Set Up the Ray Cluster

This section provides a step-by-step guide to set up a Ray Cluster on AWS EKS.

It is recommended to use the following script to set up the cluster. The script will guide you through the setup process on AWS, including Docker image building, EKS cluster creation, and deployment of Ray on Kubernetes.

Prerequisites

Before you begin, ensure you have the following:

  • AWS CLI installed and configured.

  • Docker installed and running.

  • Helm installed.

  • kubectl installed.

  • AWS ECR credentials.

  • AWS EKS access.

Steps to Set Up Ray Cluster on AWS EKS

  1. Configure AWS Credentials

    Run the following commands to set up AWS credentials:

    aws configure set aws_access_key_id <YOUR_AWS_ACCESS_KEY>
    aws configure set aws_secret_access_key <YOUR_AWS_SECRET_KEY>
    aws configure set region <YOUR_AWS_REGION>
    

    Make sure to replace <YOUR_AWS_ACCESS_KEY>, <YOUR_AWS_SECRET_KEY>, and <YOUR_AWS_REGION> with your actual credentials and region.

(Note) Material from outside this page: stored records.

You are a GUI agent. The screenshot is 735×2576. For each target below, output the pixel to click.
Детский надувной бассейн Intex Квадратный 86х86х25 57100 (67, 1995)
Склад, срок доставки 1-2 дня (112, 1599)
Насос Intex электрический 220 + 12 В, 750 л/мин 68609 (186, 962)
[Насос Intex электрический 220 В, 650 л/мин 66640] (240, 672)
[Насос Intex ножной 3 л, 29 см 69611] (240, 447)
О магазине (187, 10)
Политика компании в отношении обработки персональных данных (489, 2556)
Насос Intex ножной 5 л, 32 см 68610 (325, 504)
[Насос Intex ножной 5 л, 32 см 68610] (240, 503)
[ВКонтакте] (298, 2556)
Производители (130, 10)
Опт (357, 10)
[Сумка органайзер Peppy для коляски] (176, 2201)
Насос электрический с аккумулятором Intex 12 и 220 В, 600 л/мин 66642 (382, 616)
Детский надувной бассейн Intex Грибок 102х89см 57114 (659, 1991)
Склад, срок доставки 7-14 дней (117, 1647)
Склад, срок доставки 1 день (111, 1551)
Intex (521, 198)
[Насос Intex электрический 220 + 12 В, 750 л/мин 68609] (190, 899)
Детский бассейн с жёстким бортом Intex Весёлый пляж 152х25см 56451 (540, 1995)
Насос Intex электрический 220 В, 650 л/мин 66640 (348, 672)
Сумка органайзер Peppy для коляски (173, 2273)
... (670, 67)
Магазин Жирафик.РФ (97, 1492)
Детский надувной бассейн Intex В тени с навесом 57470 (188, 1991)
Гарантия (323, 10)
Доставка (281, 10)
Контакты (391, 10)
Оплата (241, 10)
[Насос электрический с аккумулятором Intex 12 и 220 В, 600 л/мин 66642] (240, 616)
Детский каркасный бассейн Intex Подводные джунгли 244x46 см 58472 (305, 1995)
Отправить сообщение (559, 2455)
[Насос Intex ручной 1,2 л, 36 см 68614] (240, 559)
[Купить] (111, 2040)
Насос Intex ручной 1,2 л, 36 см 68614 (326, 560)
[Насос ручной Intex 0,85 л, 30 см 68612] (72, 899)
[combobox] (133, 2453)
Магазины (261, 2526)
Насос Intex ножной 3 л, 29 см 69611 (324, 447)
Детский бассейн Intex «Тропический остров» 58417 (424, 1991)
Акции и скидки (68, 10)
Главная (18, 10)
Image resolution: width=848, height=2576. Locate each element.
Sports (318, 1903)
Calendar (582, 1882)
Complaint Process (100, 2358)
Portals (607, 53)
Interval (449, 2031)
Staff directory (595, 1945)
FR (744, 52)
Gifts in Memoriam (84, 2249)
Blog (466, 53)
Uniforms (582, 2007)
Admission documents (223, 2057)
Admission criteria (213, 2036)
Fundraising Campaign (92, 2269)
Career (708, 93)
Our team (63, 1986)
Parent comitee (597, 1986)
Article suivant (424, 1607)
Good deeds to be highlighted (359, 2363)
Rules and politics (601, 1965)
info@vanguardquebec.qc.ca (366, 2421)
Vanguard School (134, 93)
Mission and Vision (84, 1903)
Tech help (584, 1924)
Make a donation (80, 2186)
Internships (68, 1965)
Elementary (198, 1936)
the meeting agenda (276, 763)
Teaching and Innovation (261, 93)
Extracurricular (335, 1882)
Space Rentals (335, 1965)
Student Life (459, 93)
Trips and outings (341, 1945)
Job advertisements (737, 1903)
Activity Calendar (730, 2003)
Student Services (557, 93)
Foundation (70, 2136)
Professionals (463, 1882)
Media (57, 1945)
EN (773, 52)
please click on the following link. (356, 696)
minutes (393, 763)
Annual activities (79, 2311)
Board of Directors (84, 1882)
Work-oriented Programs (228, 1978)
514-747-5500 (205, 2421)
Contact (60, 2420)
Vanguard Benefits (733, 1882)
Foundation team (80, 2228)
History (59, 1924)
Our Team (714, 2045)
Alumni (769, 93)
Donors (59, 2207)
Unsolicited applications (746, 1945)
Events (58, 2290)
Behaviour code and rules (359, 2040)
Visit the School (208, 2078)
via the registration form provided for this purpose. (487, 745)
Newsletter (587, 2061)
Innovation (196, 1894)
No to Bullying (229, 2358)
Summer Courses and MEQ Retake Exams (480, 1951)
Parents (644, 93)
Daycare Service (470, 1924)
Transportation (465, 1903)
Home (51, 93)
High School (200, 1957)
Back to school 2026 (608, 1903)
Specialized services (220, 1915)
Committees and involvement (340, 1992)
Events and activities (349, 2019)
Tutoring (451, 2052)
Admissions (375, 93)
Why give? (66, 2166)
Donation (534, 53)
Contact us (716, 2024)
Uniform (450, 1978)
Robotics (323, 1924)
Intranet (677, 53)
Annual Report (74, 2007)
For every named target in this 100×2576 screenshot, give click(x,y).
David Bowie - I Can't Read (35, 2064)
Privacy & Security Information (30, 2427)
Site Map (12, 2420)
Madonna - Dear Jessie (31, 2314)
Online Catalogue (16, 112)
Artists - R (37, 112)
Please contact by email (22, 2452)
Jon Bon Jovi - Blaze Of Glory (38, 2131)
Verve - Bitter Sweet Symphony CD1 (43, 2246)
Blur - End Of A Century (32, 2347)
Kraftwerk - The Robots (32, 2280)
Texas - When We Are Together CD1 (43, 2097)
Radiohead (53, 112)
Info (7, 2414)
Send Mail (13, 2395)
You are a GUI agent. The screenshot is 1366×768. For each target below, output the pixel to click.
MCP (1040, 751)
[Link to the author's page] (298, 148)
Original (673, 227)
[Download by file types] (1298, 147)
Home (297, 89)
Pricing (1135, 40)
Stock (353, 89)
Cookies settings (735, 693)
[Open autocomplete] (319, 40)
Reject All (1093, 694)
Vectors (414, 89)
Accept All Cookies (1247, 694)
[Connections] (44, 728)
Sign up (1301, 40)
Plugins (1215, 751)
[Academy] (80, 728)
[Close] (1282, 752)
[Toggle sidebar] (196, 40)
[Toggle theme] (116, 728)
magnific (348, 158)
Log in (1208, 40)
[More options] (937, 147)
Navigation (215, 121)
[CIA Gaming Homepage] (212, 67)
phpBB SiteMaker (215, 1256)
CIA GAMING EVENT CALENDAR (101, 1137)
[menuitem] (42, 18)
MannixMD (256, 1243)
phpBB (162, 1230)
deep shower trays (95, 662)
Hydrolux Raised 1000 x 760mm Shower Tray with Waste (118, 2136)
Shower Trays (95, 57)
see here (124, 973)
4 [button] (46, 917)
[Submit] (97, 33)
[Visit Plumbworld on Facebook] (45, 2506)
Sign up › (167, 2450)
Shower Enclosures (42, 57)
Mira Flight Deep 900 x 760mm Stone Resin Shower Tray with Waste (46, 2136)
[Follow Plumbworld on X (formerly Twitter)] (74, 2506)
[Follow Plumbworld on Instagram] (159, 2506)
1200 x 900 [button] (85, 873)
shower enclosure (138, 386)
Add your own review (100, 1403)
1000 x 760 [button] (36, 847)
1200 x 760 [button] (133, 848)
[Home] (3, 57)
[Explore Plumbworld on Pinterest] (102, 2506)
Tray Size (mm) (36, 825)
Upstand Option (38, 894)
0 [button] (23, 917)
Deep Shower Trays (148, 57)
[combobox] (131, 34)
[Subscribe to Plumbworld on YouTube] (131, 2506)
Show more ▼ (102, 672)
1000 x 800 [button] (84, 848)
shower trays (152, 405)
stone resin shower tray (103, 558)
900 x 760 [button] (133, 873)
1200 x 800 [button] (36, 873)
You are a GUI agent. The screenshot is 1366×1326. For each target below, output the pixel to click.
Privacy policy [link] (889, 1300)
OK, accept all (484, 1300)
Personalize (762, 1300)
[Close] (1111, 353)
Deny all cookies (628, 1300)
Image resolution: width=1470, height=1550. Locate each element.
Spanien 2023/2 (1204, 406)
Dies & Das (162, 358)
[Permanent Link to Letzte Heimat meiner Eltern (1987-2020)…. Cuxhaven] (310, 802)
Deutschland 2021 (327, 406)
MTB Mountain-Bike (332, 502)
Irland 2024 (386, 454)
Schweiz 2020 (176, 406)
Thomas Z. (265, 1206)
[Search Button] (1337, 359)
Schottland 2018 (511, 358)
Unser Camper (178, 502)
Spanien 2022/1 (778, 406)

  2. Log in to AWS ECR Public

    To push Docker images to AWS ECR, you need to log in to the public ECR:

    aws ecr-public get-login-password --region us-east-1 | docker login --username AWS --password-stdin public.ecr.aws
    
  3. Build and Push Docker Image to ECR

    To build and push the Docker image, run the following commands:

    docker buildx build --platform linux/amd64 -t public.ecr.aws/i7t1s5i1/fedgraph:img . --push
    
  4. Create EKS Cluster

    Create a dynamic EKS cluster with the following command:

    eksctl create cluster -f eks_cluster_config.yaml --timeout=60m
    
  5. Update Kubeconfig

    Update your kubeconfig file to access the newly created EKS cluster:

    aws eks --region <YOUR_AWS_REGION> update-kubeconfig --name <CLUSTER_NAME>
    
  6. Clone KubeRay Repository and Install Prometheus/Grafana

    Clone the KubeRay repository and install monitoring tools:

    git clone https://github.com/ray-project/kuberay.git
    cd kuberay
    ./install/prometheus/install.sh
    
  7. Install KubeRay Operator

    To manage Ray on Kubernetes, you need to install the KubeRay operator:

    helm repo add kuberay https://ray-project.github.io/kuberay-helm/
    helm repo update
    helm install kuberay-operator kuberay/kuberay-operator --version 1.1.1
    
  8. Deploy Ray Kubernetes Cluster

    Apply the Kubernetes configuration to deploy Ray on EKS:

    kubectl apply -f ray_kubernetes_cluster.yaml
    kubectl apply -f ray_kubernetes_ingress.yaml
    
  9. Verify Pod Status

    Check the status of the pods to ensure that they are running:

    kubectl get pods
    
  10. Port Forwarding for Ray Dashboard, Prometheus, and Grafana

    Forward the necessary ports for accessing the Ray dashboard and monitoring tools:

    kubectl port-forward service/raycluster-autoscaler-head-svc 8265:8265 &
    kubectl port-forward raycluster-autoscaler-head-47mzs 8080:8080 &
    kubectl port-forward prometheus-prometheus-kube-prometheus-prometheus-0 -n prometheus-system 9090:9090 &
    kubectl port-forward deployment/prometheus-grafana -n prometheus-system 3000:3000 &
    
  11. Final Check

    To ensure everything is set up correctly, perform a final check:

    kubectl get pods --all-namespaces -o wide
    
  12. Submit a Ray Job (Optional)

    If you want to submit a Ray job, use the following command:

    ray job submit --runtime-env-json '{"working_dir": "./", "excludes": [".git"]}' --address http://localhost:8265 -- python3 run.py
    
  13. Stop a Ray Job (Optional)

    To stop a Ray job, use:

    ray job stop <job_id> --address http://localhost:8265
    
  14. Clean Up Resources

    To clean up resources, delete the RayCluster and EKS cluster:

    kubectl delete -f ray_kubernetes_cluster.yaml
    kubectl delete -f ray_kubernetes_ingress.yaml
    kubectl get nodes -o name | xargs kubectl delete
    eksctl delete cluster --region <YOUR_AWS_REGION> --name <CLUSTER_NAME>
    

Setup completed successfully!